Nice! Any idea on the year? 38-39ish maybe?


----------



## St33lWh33ls (Aug 6, 2020)

GTs58 said:


> Nice! Any idea on the year? 38-39ish maybe?




Not sure, the serial doesn’t follow the usual three digit or A+ three digit Paramount sequence. If I had to guess I would say 38-40 is possible, the ball end seat stays are typical on early bikes.
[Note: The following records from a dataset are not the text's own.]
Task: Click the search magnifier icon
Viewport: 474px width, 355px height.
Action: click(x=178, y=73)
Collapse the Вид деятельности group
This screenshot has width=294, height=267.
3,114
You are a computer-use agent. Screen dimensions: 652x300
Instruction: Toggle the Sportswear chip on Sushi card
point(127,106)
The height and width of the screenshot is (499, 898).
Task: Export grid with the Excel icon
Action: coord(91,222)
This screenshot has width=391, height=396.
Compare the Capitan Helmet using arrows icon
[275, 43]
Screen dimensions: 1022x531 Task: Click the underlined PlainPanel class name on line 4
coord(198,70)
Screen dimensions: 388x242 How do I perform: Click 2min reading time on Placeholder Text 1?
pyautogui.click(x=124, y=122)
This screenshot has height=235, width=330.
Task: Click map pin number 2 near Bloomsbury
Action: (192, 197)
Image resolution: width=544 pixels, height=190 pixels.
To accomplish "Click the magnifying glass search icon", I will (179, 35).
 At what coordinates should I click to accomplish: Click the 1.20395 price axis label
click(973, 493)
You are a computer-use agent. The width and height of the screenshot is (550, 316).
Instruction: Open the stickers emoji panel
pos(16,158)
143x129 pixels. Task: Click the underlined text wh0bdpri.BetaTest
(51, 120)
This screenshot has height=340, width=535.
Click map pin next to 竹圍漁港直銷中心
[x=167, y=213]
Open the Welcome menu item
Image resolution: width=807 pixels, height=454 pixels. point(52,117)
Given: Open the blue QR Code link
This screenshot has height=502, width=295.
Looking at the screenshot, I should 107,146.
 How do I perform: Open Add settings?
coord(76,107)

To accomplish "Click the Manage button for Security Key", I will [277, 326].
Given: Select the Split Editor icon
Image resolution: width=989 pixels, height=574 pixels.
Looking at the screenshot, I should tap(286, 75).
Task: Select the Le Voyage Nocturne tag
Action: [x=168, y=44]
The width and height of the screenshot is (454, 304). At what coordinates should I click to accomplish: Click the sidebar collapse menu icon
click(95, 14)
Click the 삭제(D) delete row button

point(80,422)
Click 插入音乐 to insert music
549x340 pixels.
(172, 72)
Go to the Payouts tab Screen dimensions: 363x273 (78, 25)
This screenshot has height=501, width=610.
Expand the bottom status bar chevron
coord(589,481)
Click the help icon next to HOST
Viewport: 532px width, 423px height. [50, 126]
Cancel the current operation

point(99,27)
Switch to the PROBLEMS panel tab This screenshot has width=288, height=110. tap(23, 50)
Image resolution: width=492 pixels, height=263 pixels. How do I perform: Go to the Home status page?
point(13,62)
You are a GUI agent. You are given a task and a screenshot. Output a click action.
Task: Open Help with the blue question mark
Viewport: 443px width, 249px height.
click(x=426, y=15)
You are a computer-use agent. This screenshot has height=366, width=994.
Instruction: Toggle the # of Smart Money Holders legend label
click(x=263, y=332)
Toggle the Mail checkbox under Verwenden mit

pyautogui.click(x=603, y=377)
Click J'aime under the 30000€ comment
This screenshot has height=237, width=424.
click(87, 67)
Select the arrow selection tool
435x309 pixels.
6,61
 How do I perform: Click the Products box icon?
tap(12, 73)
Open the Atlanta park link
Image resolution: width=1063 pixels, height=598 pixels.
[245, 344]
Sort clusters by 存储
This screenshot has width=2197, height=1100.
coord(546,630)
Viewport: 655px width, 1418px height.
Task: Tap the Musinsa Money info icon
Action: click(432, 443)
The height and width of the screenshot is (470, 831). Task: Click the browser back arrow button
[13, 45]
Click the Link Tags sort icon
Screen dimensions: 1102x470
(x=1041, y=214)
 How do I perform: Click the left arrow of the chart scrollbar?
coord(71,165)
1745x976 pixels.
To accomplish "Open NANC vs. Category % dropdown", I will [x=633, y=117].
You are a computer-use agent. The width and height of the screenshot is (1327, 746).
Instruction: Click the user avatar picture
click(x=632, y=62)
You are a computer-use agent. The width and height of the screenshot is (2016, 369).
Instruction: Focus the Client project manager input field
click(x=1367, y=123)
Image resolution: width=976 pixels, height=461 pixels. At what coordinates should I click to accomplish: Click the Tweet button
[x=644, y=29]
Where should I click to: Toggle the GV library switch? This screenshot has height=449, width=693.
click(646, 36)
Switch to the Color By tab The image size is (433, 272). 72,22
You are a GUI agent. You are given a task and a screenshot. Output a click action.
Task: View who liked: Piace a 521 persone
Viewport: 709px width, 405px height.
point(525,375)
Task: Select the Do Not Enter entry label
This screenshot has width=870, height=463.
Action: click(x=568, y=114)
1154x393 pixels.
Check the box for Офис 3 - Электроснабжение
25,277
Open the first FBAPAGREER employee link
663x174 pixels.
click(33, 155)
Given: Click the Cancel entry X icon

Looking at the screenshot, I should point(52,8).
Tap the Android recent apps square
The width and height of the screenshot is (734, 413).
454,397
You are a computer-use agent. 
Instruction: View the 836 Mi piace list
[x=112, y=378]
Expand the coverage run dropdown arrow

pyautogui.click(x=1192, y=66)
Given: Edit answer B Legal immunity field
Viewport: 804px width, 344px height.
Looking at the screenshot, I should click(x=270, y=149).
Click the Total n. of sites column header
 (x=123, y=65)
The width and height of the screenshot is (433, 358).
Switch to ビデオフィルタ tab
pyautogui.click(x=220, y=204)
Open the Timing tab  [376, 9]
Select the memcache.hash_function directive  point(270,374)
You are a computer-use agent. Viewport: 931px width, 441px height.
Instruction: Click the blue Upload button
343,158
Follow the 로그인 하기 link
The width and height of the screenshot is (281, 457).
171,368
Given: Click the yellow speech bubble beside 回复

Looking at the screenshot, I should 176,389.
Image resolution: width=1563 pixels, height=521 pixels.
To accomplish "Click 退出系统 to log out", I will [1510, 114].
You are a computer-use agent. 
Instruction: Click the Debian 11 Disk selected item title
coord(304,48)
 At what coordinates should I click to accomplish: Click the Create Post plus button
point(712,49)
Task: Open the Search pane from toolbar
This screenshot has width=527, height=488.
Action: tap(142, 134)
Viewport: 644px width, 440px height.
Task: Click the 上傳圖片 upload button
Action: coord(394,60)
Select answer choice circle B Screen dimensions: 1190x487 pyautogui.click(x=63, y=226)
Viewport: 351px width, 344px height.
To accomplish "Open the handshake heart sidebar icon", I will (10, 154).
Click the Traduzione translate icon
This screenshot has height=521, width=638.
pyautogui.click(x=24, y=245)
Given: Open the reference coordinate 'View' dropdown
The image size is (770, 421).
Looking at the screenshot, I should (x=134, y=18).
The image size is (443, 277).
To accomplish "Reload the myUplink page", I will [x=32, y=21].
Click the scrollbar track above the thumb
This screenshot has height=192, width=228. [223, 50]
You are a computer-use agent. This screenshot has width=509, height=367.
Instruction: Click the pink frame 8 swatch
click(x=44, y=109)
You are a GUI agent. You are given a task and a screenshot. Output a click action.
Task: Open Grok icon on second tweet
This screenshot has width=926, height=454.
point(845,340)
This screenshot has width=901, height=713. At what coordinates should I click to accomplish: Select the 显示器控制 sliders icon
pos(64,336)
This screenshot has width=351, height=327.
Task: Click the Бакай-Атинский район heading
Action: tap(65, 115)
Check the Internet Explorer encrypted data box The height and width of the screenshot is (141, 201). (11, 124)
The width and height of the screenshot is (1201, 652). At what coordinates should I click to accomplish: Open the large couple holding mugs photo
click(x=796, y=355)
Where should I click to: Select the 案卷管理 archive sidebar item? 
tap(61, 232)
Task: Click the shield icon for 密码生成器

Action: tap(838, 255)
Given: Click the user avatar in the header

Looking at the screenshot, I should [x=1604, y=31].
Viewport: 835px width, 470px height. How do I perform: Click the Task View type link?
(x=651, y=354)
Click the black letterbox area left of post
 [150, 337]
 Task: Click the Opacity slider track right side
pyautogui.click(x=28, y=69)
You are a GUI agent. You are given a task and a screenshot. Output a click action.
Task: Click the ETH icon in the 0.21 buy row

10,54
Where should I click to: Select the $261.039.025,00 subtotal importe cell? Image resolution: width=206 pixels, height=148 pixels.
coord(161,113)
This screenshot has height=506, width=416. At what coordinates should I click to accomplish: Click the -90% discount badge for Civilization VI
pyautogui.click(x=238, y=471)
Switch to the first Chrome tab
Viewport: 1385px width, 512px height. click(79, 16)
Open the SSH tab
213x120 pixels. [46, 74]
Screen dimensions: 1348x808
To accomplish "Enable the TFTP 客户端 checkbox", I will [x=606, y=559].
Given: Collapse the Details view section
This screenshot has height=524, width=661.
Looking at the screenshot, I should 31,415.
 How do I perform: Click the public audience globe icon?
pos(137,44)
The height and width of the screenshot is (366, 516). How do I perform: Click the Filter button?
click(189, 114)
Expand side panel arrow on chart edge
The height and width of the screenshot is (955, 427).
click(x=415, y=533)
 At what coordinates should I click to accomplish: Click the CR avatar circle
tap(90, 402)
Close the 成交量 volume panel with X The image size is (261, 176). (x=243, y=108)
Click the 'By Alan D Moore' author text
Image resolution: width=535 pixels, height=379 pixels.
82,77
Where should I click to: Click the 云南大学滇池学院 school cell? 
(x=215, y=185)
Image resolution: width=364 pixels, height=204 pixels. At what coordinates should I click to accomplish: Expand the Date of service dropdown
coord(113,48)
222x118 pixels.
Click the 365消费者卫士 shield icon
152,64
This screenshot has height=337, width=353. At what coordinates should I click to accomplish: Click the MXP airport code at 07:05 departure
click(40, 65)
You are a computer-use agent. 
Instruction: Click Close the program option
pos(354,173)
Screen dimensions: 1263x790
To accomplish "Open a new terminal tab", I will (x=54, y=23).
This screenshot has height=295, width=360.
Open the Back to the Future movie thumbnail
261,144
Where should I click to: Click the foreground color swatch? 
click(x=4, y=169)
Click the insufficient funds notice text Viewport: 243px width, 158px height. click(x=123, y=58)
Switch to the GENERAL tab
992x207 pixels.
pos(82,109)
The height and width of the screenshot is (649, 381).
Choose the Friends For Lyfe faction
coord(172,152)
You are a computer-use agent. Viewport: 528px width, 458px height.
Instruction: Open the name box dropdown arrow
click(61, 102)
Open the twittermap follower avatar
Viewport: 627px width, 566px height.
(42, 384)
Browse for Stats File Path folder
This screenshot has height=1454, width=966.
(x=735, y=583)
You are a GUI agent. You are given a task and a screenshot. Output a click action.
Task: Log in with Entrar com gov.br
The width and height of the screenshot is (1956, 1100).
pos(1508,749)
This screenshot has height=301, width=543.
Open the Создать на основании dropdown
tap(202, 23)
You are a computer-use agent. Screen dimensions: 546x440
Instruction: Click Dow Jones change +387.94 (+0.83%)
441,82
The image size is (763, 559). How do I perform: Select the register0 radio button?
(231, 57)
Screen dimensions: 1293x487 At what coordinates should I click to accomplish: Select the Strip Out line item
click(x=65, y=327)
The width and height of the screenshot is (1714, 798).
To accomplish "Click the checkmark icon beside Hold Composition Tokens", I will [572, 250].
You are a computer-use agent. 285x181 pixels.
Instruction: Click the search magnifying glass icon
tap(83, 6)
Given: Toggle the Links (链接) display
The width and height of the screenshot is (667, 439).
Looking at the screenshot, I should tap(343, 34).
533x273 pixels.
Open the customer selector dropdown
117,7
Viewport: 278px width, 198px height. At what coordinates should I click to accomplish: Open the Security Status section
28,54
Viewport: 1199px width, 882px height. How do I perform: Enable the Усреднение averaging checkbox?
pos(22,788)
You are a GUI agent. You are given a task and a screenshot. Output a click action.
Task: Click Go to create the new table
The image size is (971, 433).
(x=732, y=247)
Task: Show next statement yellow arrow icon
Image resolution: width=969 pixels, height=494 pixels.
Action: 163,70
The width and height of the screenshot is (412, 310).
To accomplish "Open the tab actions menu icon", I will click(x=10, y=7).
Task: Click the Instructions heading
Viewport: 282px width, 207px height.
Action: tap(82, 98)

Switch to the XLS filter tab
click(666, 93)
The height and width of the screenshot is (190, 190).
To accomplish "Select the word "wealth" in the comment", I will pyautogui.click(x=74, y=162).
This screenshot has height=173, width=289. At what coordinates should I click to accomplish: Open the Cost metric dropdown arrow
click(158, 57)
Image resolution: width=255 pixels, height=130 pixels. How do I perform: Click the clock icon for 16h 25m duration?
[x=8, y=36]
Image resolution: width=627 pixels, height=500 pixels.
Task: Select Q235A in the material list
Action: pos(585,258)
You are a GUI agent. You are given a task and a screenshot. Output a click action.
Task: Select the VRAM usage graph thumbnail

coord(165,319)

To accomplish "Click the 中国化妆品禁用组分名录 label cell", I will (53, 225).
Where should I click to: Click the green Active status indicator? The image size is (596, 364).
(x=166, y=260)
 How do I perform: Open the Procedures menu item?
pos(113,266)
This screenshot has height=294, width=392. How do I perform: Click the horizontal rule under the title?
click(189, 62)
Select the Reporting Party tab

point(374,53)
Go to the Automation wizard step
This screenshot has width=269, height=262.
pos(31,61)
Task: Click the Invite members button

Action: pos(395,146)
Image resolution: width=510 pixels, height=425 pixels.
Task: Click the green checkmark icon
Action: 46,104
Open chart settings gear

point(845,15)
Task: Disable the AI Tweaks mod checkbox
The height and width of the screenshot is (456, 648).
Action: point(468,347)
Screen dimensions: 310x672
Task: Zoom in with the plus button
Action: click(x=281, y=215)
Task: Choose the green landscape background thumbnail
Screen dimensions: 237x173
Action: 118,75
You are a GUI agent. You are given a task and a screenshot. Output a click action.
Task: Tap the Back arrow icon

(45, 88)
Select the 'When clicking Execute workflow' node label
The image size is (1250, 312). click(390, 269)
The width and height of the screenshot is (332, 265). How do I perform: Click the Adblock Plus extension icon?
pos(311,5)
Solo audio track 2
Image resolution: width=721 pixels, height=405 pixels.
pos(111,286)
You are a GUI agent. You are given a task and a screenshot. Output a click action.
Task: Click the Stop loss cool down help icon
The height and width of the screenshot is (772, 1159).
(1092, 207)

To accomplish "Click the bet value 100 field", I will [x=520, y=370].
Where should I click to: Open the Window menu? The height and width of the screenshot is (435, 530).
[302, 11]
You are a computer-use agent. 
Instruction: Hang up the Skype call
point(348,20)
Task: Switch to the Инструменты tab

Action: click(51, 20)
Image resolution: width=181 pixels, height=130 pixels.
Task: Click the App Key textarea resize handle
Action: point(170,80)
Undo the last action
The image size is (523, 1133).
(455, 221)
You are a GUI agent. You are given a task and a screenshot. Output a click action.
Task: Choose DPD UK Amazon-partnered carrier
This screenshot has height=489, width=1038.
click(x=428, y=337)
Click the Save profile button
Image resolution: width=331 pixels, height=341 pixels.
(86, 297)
This bike was rode hard and put up wet, it’s been crashed and repaired. I bought it for parts for my 39 Paramount, it came with a complete crankset, headset and hubs. I’m in the process of collecting parts to make it a complete bike again.


----------



## GTs58 (Aug 6, 2020)

I'm really leaning towards the idea that your serial number was restamped. Looks like the stamping dies were larger and it's to damn straight/even.


----------



## GTs58 (Aug 6, 2020)

All the serials on these early Paramounts have stampings that don't look so nice, and they are all, at least the ones I've seen, read from the rear of the bike. Here' a typical stamping, and this is also typical on the prewar and wartime New Worlds and Superiors with the three piece cranks.


----------



## MantonSmith (Aug 7, 2020)

This is the stamp on mine.


----------



## St33lWh33ls (Aug 7, 2020)

MantonSmith said:


> This is the stamp on mine.




You call that one Mustang don’t you.

Yep can’t forget the P’s, mostly 40’s I believe, round, flat or open seat stays?


----------



## MantonSmith (Aug 7, 2020)

St33lWh33ls said:


> You call that one Mustang don’t you.
> 
> Yep can’t forget the P’s, mostly 40’s I believe, round, flat or open seat stays?



Round


----------



## alexander55 (Aug 10, 2020)

Another serial number photo for reference.


----------



## Vicious Cycle (Oct 10, 2020)

I think it is possibly a Watsyn frame. They were sold with Paramount parts. That would account for the non Schwinn #


----------



## all riders (Oct 11, 2020)

Wastyn is still in business, and would definitely be able to say if it is one of they built


----------



## St33lWh33ls (Oct 11, 2020)

all riders said:


> Wastyn is still in business, and would definitely be able to say if it is one of they built




I have emailed Scott Wastyn in the past about another bicycle, he replied that the serials on their bicycles were at the customer’s request and could be anything they wanted. This was great for recording a single bike to an owner, not so great for reference. This bike has moved around, it was picked up by Hilary Stone in the Midwest and sent across the Atlantic, purchased by yours truly and brought back stateside. I’m reasonably sure it’s a Wastyn built Paramount, and at the very least Wastyn built.


----------



## St33lWh33ls (Oct 11, 2020)

I think @GTs58 was on to something, maybe restamped at the time of repair. The serial is upside down compared to other Paramounts and in a different location. I don’t know if the”X” is covering part of the old number or has some other designation-meaning.


----------